Top of Excerpted data
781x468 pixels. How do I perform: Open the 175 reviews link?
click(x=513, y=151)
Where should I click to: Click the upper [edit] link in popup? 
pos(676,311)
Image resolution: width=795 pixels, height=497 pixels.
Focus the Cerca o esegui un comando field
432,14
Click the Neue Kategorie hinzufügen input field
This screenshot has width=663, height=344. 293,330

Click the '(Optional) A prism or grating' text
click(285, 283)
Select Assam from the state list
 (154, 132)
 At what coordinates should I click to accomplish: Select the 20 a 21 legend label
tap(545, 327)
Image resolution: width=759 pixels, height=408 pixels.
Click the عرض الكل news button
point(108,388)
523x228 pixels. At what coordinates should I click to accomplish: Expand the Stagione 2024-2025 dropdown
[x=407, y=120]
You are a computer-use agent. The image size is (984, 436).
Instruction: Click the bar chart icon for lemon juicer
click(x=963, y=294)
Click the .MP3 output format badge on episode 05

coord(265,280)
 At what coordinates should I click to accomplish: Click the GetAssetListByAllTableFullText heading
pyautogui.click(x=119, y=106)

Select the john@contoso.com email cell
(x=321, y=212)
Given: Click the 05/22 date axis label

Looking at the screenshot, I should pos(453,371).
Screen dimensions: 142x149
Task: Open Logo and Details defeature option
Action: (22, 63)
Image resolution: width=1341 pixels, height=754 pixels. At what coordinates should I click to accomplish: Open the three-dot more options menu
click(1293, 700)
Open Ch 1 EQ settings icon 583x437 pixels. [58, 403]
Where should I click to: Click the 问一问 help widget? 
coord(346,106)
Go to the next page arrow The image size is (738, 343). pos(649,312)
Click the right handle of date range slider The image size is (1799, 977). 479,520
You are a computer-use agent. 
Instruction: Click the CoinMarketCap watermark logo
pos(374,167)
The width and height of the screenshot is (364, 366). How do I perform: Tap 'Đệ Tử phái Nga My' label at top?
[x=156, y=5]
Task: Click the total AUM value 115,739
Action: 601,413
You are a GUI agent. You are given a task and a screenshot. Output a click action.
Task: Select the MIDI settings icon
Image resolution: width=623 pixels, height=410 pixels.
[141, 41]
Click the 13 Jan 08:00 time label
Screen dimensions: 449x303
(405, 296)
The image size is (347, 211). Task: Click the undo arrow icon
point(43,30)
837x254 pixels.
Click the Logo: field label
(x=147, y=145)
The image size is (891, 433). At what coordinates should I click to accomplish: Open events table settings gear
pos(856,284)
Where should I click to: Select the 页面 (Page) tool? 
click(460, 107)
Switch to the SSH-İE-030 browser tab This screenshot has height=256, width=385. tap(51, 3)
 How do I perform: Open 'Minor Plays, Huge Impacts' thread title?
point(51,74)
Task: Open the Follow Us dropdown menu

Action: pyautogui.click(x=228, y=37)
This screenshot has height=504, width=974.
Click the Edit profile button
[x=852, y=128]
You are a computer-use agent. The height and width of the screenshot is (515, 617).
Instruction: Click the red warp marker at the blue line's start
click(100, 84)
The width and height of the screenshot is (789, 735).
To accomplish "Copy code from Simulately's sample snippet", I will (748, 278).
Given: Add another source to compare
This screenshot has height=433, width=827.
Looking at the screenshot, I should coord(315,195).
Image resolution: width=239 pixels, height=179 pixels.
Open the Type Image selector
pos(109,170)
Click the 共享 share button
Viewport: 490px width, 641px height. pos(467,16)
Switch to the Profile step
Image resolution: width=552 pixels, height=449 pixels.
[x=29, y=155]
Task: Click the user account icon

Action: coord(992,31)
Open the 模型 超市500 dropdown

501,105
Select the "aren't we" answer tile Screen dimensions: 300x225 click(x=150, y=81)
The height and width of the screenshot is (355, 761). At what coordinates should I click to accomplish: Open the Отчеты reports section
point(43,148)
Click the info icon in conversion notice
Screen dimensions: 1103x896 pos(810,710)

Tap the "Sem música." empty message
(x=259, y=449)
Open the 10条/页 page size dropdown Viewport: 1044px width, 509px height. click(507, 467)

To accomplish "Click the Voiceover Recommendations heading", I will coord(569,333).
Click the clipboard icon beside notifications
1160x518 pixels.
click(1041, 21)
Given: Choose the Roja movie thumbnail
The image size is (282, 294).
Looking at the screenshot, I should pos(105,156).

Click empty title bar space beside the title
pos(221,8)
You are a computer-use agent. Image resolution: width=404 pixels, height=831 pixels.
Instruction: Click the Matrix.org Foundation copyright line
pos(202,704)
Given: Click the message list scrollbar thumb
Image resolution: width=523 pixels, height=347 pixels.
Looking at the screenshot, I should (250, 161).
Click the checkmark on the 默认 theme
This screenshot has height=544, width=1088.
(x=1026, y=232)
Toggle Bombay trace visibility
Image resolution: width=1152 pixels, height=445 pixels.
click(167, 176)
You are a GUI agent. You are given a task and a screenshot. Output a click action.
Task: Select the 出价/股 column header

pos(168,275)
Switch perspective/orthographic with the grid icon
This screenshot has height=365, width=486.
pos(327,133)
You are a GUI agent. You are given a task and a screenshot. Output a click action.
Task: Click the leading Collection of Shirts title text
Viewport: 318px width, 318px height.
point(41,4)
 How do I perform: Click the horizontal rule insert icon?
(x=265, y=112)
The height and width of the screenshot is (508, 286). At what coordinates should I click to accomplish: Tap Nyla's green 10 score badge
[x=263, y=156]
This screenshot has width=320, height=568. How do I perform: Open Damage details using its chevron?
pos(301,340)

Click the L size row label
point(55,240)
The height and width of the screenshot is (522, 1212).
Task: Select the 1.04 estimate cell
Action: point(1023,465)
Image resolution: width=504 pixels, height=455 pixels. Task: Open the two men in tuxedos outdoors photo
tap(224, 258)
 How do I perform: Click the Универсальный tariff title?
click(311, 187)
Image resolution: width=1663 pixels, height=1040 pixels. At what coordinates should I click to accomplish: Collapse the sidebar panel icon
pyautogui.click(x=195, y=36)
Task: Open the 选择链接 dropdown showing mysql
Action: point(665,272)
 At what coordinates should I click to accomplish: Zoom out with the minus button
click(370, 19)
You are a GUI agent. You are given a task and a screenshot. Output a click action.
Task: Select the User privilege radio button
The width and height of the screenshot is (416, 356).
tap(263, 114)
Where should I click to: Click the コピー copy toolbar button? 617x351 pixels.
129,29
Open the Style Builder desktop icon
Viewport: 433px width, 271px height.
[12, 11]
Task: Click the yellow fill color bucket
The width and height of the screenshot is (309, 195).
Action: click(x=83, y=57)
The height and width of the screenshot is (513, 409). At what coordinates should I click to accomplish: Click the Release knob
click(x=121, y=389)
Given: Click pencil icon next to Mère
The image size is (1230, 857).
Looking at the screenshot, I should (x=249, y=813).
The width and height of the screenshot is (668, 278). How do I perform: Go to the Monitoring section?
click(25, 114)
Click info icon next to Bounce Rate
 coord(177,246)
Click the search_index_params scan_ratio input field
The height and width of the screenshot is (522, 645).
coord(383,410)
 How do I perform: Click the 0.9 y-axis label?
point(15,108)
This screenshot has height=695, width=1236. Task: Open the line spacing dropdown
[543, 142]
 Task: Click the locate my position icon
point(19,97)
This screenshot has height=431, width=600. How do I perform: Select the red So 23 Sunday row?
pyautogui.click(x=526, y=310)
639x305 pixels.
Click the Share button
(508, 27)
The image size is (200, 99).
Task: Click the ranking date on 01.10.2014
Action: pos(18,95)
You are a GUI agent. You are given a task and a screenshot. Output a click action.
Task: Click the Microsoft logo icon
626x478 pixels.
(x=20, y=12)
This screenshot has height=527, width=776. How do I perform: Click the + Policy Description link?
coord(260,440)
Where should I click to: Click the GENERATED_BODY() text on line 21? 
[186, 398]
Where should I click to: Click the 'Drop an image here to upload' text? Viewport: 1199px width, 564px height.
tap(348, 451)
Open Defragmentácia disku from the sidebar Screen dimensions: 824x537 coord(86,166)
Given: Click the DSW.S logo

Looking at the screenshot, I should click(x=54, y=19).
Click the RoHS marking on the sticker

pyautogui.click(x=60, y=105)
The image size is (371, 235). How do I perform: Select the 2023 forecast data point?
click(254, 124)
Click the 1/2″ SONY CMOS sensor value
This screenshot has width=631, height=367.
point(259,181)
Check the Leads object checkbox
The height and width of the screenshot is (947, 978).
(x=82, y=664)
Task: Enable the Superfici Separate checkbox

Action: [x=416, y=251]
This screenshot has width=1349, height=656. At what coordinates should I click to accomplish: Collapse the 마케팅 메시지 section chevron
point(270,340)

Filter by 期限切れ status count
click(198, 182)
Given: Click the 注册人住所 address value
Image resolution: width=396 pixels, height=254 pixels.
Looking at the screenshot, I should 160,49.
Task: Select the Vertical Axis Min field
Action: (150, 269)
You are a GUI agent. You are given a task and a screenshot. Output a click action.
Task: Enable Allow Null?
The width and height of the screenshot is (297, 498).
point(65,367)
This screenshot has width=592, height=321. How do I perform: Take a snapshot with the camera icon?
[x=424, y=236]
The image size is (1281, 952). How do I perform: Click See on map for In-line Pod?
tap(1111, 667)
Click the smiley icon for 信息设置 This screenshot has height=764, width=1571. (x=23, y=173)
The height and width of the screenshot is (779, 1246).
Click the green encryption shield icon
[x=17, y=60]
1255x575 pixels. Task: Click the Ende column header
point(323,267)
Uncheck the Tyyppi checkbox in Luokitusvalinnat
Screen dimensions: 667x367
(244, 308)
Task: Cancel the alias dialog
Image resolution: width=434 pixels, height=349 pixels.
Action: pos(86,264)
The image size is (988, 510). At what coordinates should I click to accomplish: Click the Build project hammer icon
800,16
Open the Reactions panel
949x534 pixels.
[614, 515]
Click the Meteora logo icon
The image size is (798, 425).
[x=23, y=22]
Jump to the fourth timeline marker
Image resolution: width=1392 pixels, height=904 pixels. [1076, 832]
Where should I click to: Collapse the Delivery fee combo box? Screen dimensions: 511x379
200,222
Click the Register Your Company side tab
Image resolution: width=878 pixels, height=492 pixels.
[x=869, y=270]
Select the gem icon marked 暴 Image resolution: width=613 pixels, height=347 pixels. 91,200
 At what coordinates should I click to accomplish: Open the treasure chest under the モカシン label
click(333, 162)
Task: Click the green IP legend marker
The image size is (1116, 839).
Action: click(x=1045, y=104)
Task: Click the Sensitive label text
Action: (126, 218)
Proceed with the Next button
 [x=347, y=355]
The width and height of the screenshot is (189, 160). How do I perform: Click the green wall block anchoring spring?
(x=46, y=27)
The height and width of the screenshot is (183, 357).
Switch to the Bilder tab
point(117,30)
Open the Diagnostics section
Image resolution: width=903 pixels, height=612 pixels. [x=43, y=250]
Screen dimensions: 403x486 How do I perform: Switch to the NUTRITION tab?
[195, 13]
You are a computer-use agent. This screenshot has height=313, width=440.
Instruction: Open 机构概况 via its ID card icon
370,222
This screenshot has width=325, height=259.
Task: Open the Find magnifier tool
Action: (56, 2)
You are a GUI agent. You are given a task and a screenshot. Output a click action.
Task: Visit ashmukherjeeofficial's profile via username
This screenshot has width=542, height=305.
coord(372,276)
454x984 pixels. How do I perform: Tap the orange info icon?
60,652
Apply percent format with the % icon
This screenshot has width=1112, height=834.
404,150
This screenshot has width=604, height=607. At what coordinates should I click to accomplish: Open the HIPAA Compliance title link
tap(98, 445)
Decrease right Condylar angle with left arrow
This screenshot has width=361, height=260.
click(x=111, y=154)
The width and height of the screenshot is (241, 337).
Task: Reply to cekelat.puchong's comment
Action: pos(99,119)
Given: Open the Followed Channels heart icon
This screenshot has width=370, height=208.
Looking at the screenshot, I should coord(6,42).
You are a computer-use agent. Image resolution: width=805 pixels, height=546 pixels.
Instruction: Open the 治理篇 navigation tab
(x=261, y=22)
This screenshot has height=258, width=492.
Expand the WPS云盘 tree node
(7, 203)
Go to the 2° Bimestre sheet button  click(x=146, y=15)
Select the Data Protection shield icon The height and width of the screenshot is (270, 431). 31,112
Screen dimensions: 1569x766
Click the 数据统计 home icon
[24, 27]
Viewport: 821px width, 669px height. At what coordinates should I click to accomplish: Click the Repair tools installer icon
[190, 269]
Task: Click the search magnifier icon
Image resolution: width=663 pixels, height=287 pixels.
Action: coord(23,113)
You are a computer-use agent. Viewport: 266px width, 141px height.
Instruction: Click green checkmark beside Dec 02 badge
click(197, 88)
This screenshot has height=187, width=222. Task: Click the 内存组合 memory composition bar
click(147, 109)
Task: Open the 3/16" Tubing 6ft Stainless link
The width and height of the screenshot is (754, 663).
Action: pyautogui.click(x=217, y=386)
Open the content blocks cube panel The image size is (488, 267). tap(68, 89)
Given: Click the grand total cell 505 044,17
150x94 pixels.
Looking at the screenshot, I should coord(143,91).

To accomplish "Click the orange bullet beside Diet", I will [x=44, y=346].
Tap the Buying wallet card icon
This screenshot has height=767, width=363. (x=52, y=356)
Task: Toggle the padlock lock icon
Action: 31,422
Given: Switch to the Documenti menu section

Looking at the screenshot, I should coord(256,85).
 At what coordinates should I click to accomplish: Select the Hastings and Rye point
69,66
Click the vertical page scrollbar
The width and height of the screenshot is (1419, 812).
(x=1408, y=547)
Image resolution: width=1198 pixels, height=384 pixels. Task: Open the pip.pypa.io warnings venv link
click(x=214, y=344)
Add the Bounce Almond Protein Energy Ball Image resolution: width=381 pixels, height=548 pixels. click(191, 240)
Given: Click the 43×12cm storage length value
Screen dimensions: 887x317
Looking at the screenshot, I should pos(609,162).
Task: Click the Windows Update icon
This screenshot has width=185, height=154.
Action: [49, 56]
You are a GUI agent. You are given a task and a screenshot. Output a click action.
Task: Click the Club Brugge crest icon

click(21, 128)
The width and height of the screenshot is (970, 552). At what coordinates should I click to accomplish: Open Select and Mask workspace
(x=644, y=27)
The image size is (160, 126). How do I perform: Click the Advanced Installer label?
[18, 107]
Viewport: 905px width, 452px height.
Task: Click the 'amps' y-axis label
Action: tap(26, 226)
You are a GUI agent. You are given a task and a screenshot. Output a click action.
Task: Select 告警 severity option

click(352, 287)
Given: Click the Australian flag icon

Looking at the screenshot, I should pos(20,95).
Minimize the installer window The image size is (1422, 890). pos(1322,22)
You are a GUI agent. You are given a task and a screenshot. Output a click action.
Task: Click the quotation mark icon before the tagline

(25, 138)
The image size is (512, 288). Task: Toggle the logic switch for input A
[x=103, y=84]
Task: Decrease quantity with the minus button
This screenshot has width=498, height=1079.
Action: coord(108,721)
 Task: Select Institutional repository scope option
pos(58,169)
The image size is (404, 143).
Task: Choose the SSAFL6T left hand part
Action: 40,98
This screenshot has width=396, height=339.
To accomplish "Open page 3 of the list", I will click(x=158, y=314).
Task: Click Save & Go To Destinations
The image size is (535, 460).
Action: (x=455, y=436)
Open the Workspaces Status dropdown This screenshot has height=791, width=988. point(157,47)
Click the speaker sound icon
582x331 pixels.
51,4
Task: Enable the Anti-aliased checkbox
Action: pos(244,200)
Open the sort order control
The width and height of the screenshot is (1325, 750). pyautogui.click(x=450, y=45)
Bottom of Excerpted data
Required action: Restate word for word only the lines above from the line containing "Instruction: Open the 治理篇 navigation tab" to the line containing "Go to the 2°", both of them included.

Problem solution:
Instruction: Open the 治理篇 navigation tab
(x=261, y=22)
This screenshot has height=258, width=492.
Expand the WPS云盘 tree node
(7, 203)
Go to the 2° Bimestre sheet button  click(x=146, y=15)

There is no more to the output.